According to Article 2 of INTERPOL’s Constitution, INTERPOL’s aims are ‘to ensure and promote the widest possible mutual assistance between all criminal police authorities…’ Transnational crime is rampant in today’s globalized world, thus we must establish a reliable and seamless global security network. To this end, the cooperation of police agencies from all over the world is needed, and Taiwan’s presence is essential to the realization of this objective.

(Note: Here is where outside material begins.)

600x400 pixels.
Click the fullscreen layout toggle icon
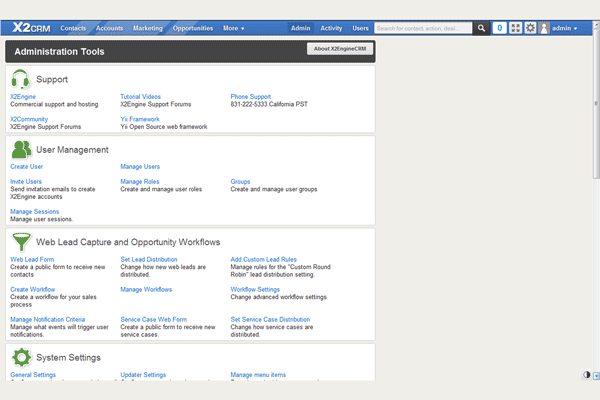515,28
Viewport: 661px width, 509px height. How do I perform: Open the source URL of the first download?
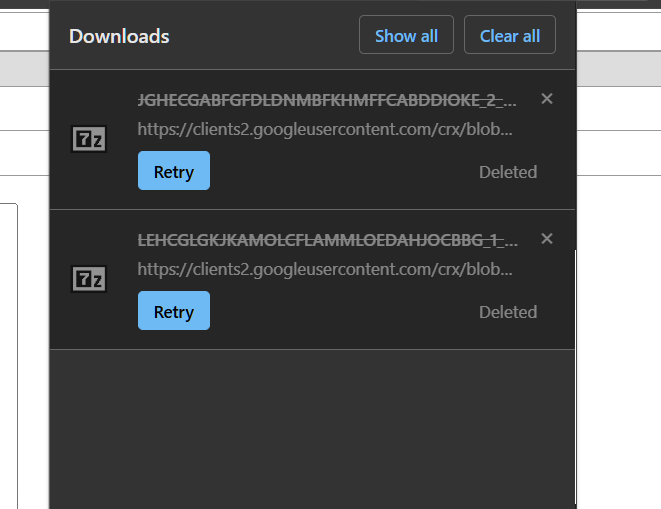(325, 130)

With a population of 23.5 million people, Taiwan is the world’s 22nd-largest economy and 17th-largest exporting country. Connecting Northeast and Southeast Asia, Taiwan serves as a hub for the movement of capital, goods, and people, with around 66 million passengers traveling through it in 2017 alone. Taiwan’s ability in sharing international security intelligence and combatting cross-border crime would contribute to the global security and counter terrorism efforts. At the same time, Taiwan needs to participate in INTERPOL General Assembly and gain direct access to the I-24/7 Global Police Communications System to ensure it has the ability and up-to-date knowledge to implement security checks at its borders and fight terrorism, human trafficking, and other transnational crimes.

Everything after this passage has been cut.